▶ [Your objective]:
Copy exactly the lines of the material below that fall between the line with "The image size is (875, 518)." and the line with "Given: Click the", both of those lines included; pictures stay out.

▶ [Information shown]:
Segment Open
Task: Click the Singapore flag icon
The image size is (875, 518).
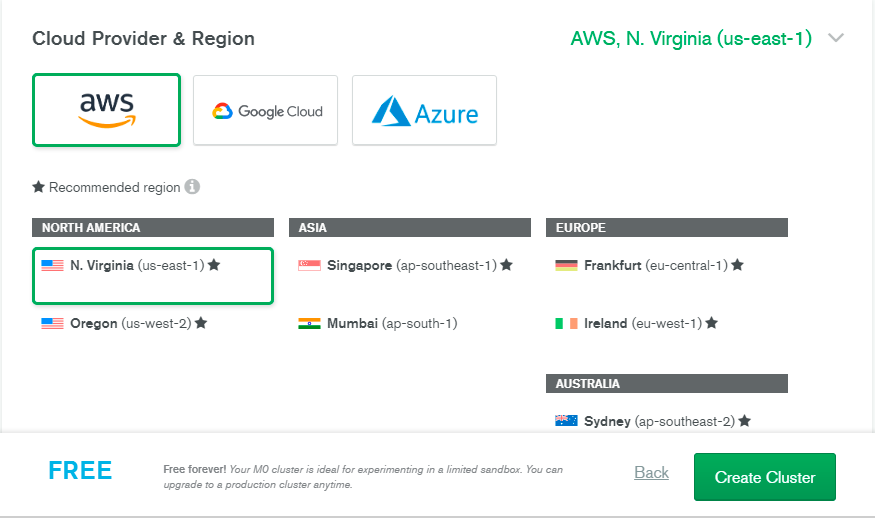Action: [x=309, y=265]
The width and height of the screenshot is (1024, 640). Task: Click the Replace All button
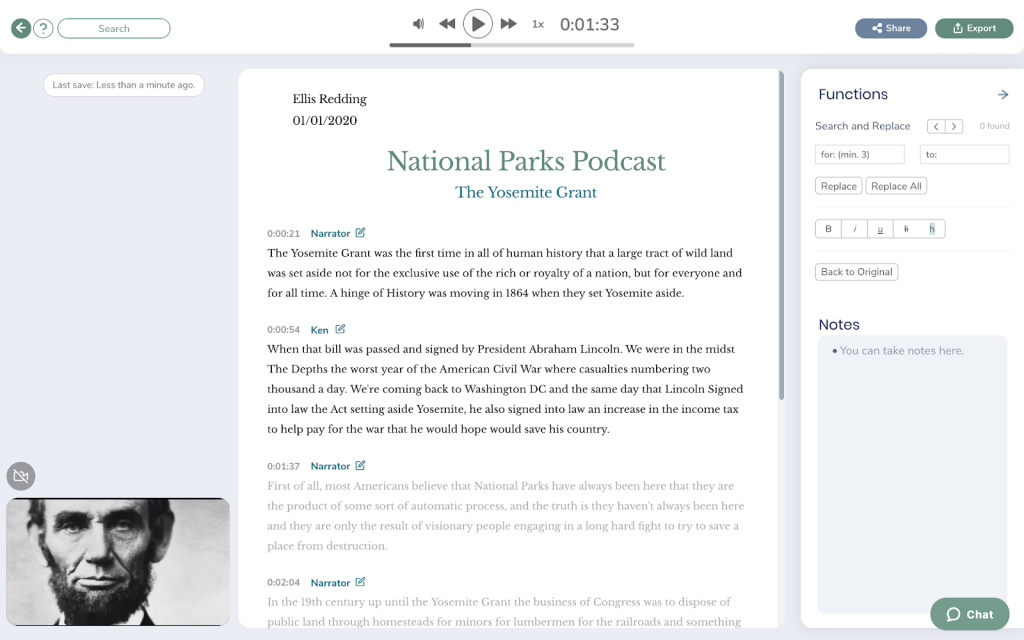pos(896,186)
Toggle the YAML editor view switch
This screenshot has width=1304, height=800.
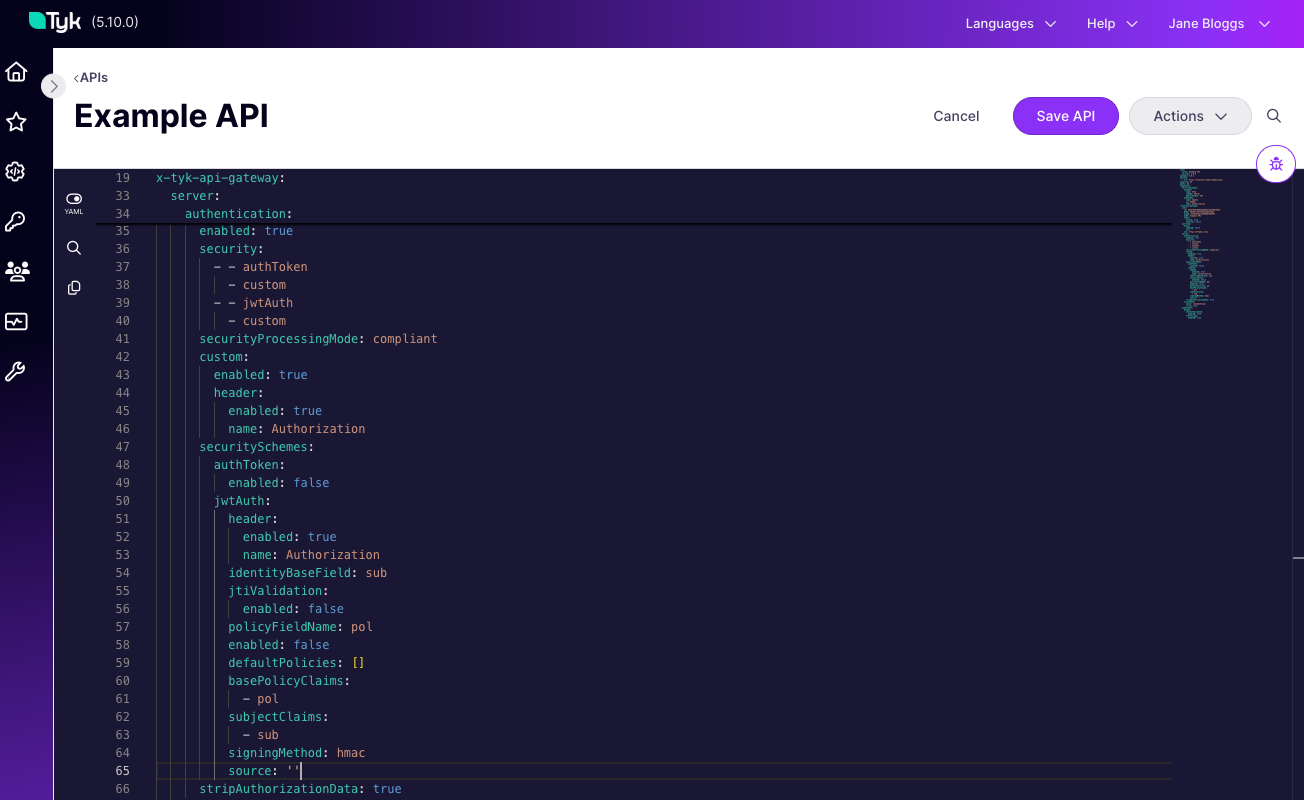tap(74, 200)
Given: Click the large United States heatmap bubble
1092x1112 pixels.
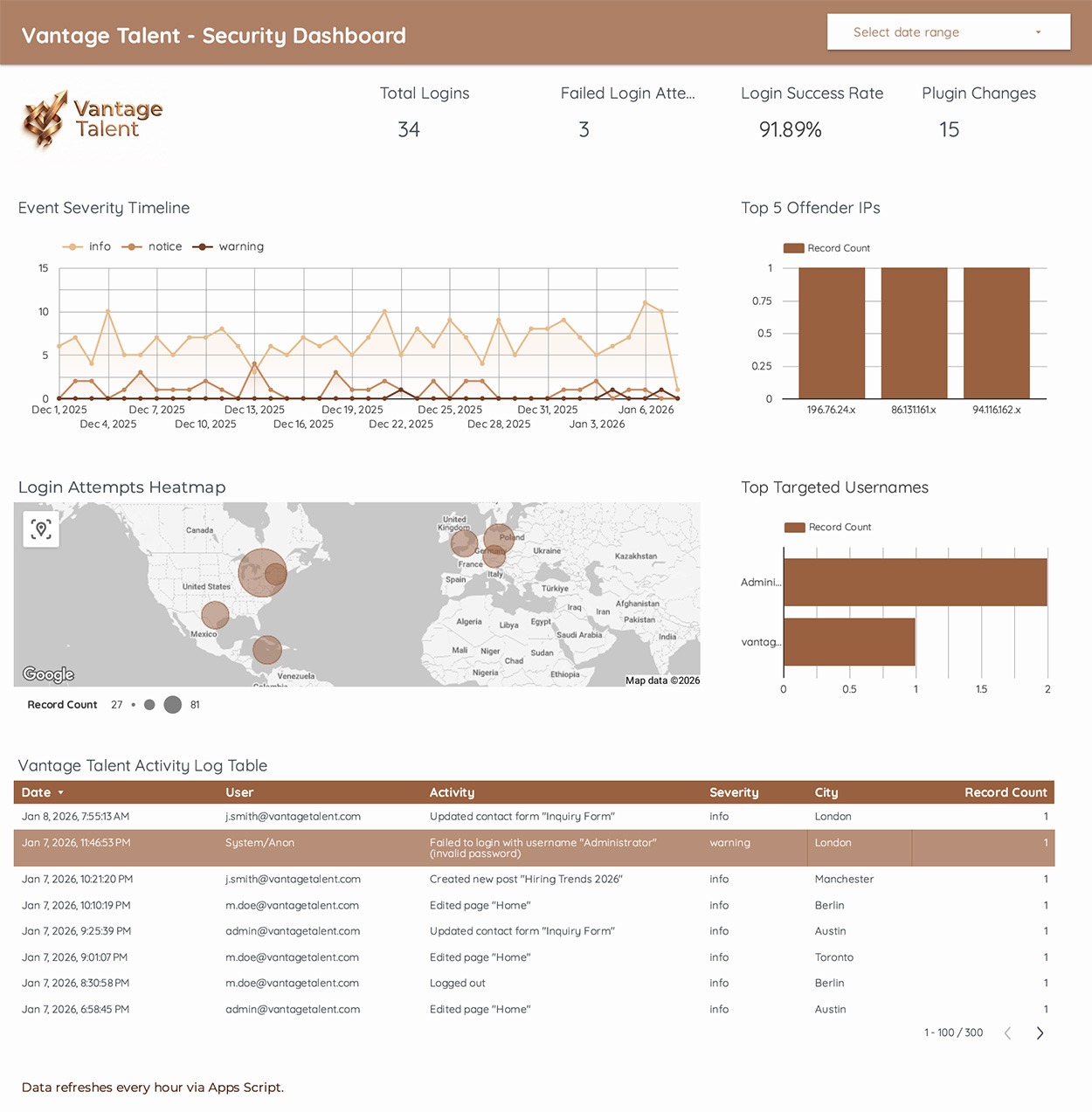Looking at the screenshot, I should click(260, 573).

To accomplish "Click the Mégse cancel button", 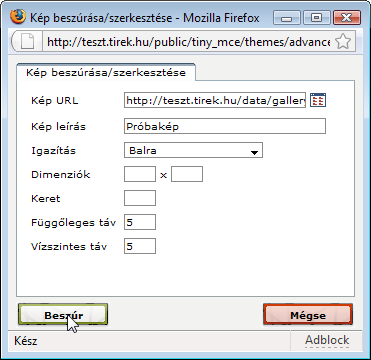I will click(308, 315).
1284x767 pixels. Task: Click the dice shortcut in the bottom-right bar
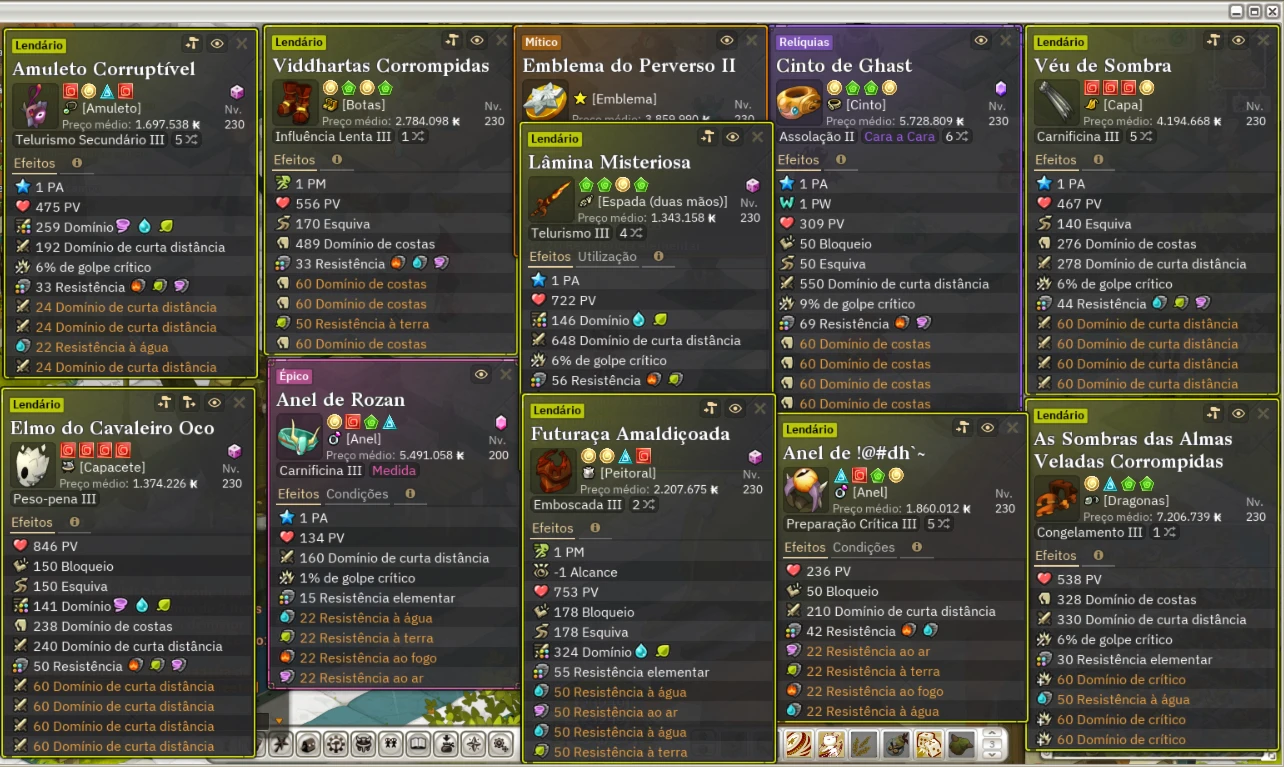[x=929, y=744]
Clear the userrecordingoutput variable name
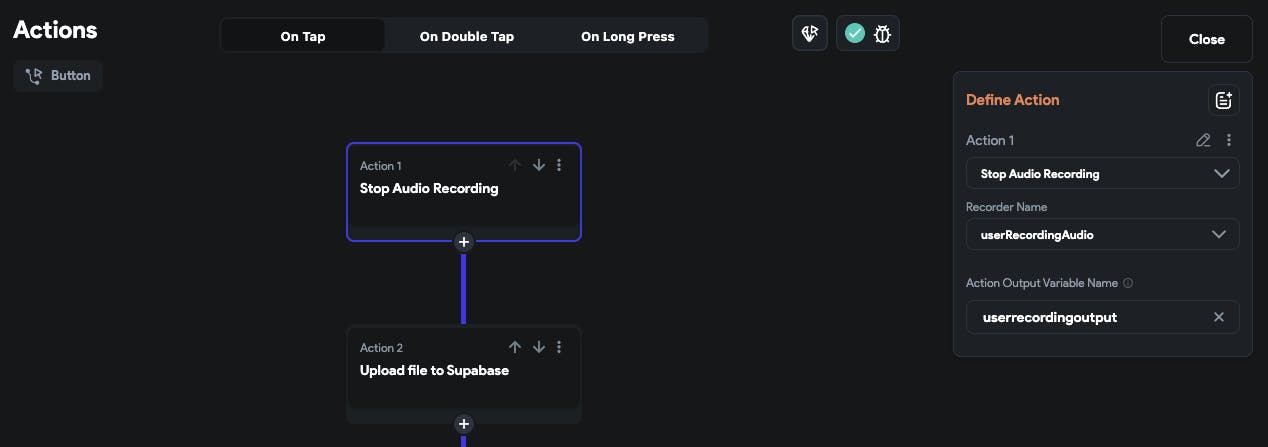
Segment Closed
▶ [Reply]:
The image size is (875, 518).
Action: [x=309, y=265]
The width and height of the screenshot is (1024, 640). Task: Click the Replace All button
pos(896,186)
Toggle the YAML editor view switch
This screenshot has width=1304, height=800.
tap(74, 200)
Given: Click the large United States heatmap bubble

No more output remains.